- [Exercise aim] Among the lines below, the one containing "Select the number 1 box" opens the range and the one containing "Where should I click to: Share" closes it. Print that range exactly, without the pictures.

- [Data shown]
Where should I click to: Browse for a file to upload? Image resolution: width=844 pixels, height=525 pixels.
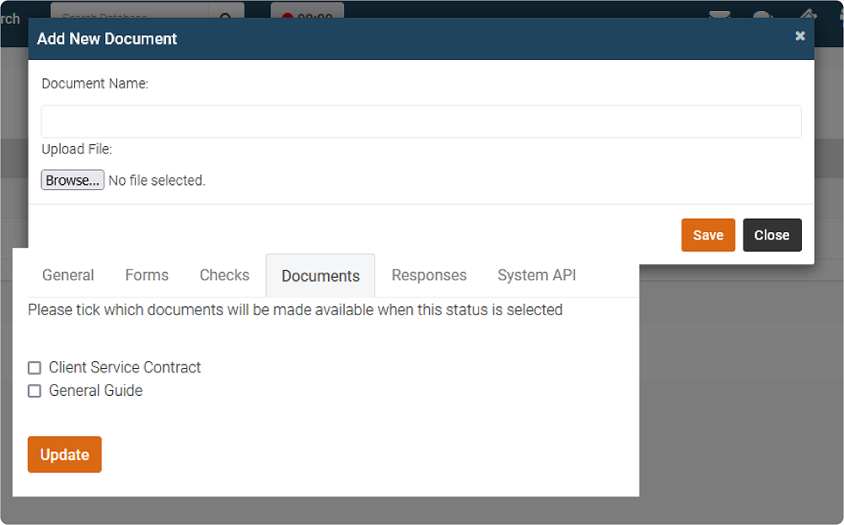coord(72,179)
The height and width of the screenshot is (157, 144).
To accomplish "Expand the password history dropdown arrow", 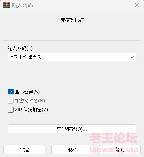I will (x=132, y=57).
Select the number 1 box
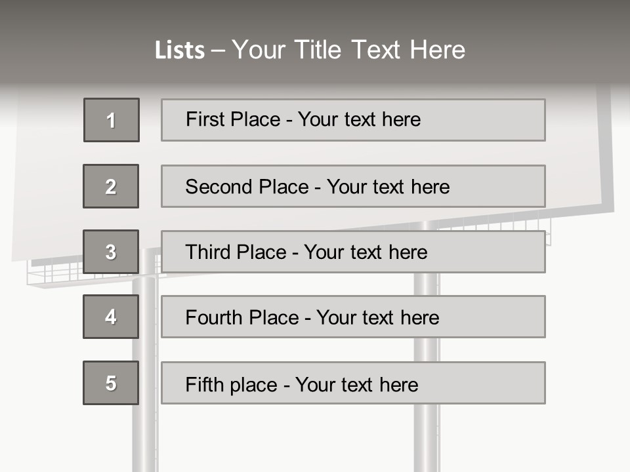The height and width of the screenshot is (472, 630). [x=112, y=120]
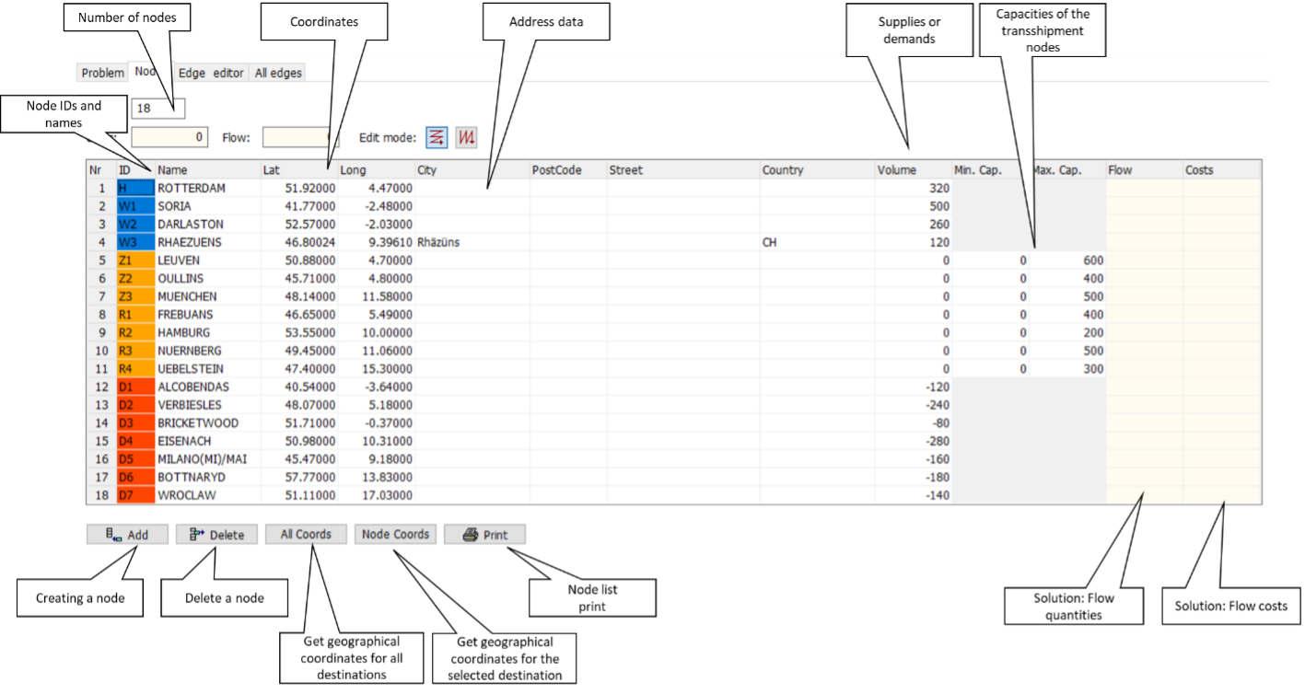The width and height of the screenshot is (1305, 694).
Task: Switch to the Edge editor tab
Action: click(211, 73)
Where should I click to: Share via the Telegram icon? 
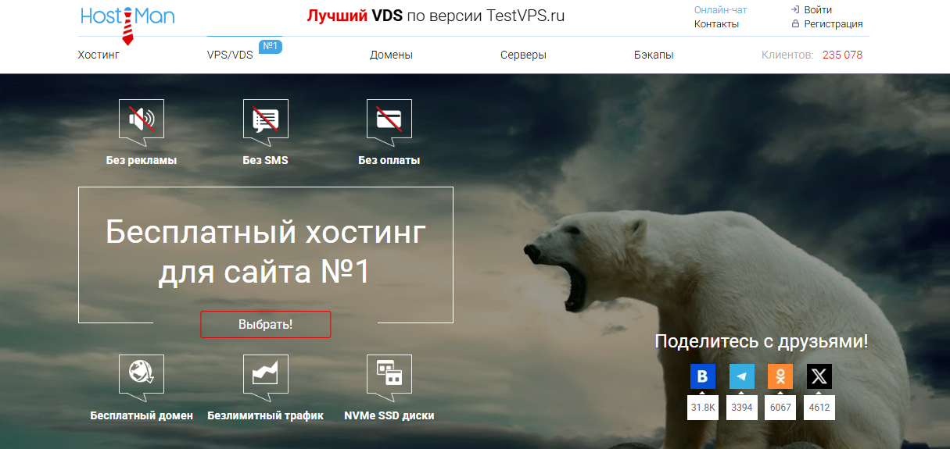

---

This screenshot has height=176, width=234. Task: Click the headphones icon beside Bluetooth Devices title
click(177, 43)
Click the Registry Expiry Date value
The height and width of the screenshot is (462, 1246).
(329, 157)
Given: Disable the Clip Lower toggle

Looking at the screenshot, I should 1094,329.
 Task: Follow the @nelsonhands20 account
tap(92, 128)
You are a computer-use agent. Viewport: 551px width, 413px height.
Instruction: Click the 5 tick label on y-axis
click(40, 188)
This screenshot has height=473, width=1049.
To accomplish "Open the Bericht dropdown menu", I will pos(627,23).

- [Exercise answer]
Select the number 1 box
The height and width of the screenshot is (472, 630). [x=112, y=120]
The width and height of the screenshot is (1305, 694).
Task: Switch to the Edge editor tab
Action: click(211, 73)
Where should I click to: Share via the Telegram icon? 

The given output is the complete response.